Reply on Rosa's Re: Digest #24

Harry Fluks H.W.Fluks at research.ptt.nl
Tue May 25 17:38:46 CEST 1993


I really messed things up yesterday, sending public mail privately, and
private mail to the list. 

I sent a mail to Don privately, then directly after that I found out my 
mistake and sent it to the list as well.
Then I got a private answer from Don to that mail. There were two
possibilities:

1. Don sent the message to me, because he didn't mean the list to read it;
2. Don just "replied" to my message, but actually meant it to be for the list.

Though possibility 2 seemed most likely, I just waited for Don's next mail
to see what he wanted. I could have asked him by private mail, but that would
co$t 2 extra mails, and I want to avoid that.
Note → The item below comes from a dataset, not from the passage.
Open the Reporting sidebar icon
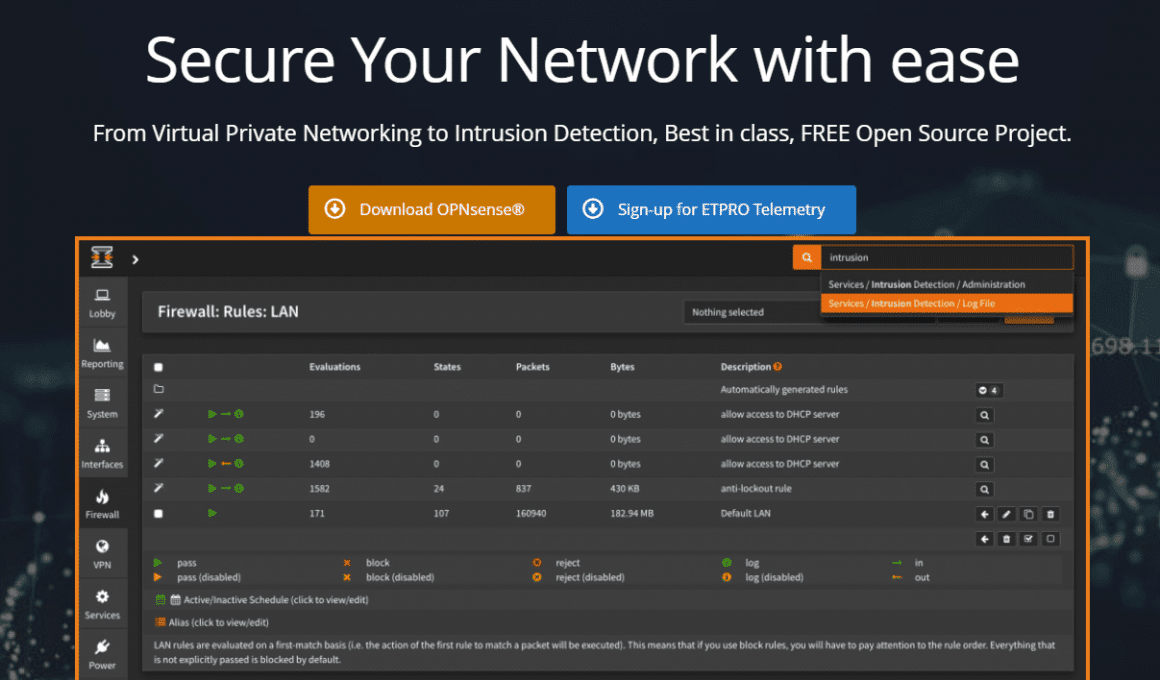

So, after all this (boring) explanation, here is Don Rosa's reply.
--Harry.

----- Begin message from 72260.2635 at compuserve.com  24-May-93

Date: 24 May 1993 10:19:07 -0400 (EDT)
From: Don Rosa <72260.2635 at compuserve.com>
Subject: Re: Reply on Rosa's Re: Digest #24

Harry...
	I used poor wording if I said somewhere that I hoped Gladstone would be less narrow-minded than Disney. I knew Gladstone would never 
be such. But I was hoping that Disney would allow Gladstone to do something that they were afraid to do themselves. However, no 
such luck. Gladstone has begged for permission to use my Peeweegah tale, and Disney has flatly refused. Unless they start firing and 
hiring people inside Disney (which does happen constantly) there is NO chance that the Peeweegah tale will be printed in America.
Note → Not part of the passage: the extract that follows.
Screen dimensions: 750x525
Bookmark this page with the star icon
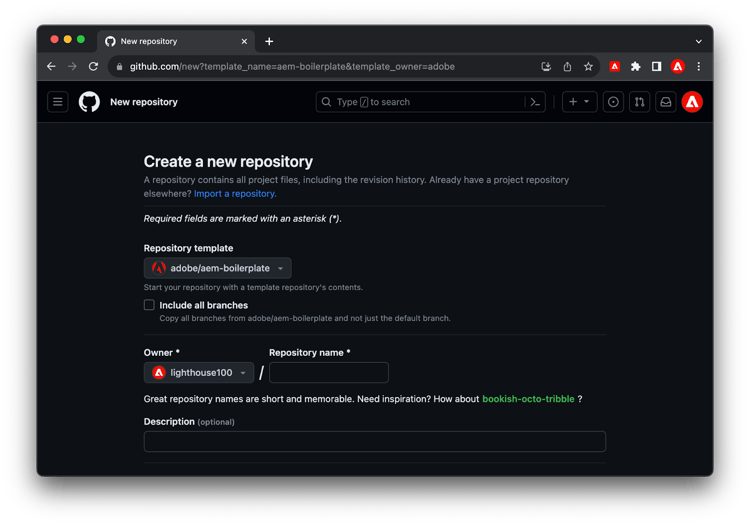pyautogui.click(x=588, y=66)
	Why did Gutenberghus change its name to Egmont after 125+ years of
 business? I'm not sure. I think that the founder, Egmont Peterson, was such a humble altuist that he named his company after the 
inventor of the printing press rather than himself. Gutenberhus ("House of Gutenberg") finally must have gotten tired of that sort 
of name and decided to honor its illustrious founder. However, (and I'm sure they conducted a long, expensive investigation before 
deciding this) they determined that "Peterson" was difficult to pronounce in certain languages (this being a global company), but 
"Egmont" did not present that problem. I would assume that "Egmont" is only a funny sounding name in ENGLISH, which shouldn't 
bother Egmont a bit, America being such a poor market for reading material.